Meanwhile, can the International Criminal Court (ICC) in The Hague hope to get its hands one day on Sudanese President Omar Al Bashir, against whom it has issued two arrest warrants for serious crimes committed in Darfur? Addressing the Security Council a month ago, ICC Prosecutor Fatou Bensouda accused it of being “silent and non-responsive” on Darfur, whereas it was the Security Council itself which referred the situation to the ICC.
Last Monday, the ICC once again referred African countries to the Council for refusing to cooperate on the arrest of Bashir. This time it was Uganda and Djibouti, which hosted Bashir in May. Less than a week after this referral, the Sudanese President was welcomed with open arms to the African Union summit taking place in Rwanda which, unlike Uganda and Djibouti, has not signed the Treaty of Rome (founding treaty of the ICC).

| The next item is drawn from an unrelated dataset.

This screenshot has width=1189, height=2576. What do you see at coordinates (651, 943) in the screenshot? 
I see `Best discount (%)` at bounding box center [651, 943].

Also in the transitional justice news was the Special Tribunal for Lebanon (STL), which last Monday decided to drop its case against Hezbollah military boss Mustafa Badreddine, finally recognizing that he was killed in Syria. Badreddine is accused of being the “brains” behind the 2005 assassination in Beirut of former Lebanese Prime Rafic Hariri. According to Hezbollah, Badreddine was killed in an explosion near Damascus airport on May 12, the circumstances of which are still unclear. He was one of the five accused persons whose trial in absentia opened at the STL in January 2014.
Finally to Tunisia, where the government seems to be endangering a transitional justice process in which people have placed much hope. The draft law on “economic and financial reconciliation”, which has met strong opposition ever since it was presented by President Beji Caied Essebsi on July 14, 2015, has resurfaced. “The Bill proposes to drop prosecution or serving of sentences for public officials and state employees who misused and embezzled public funds,” writes our Tunis correspondent Olfa Belhasine. National and international NGOs have again mobilized as they did last year to try and stop the Bill which, if passed, “would sabotage the mechanism Tunisia already put in place to address economic crimes through a mix of public truth-telling, restitution, and judicial flexibility”, says Human Rights Watch.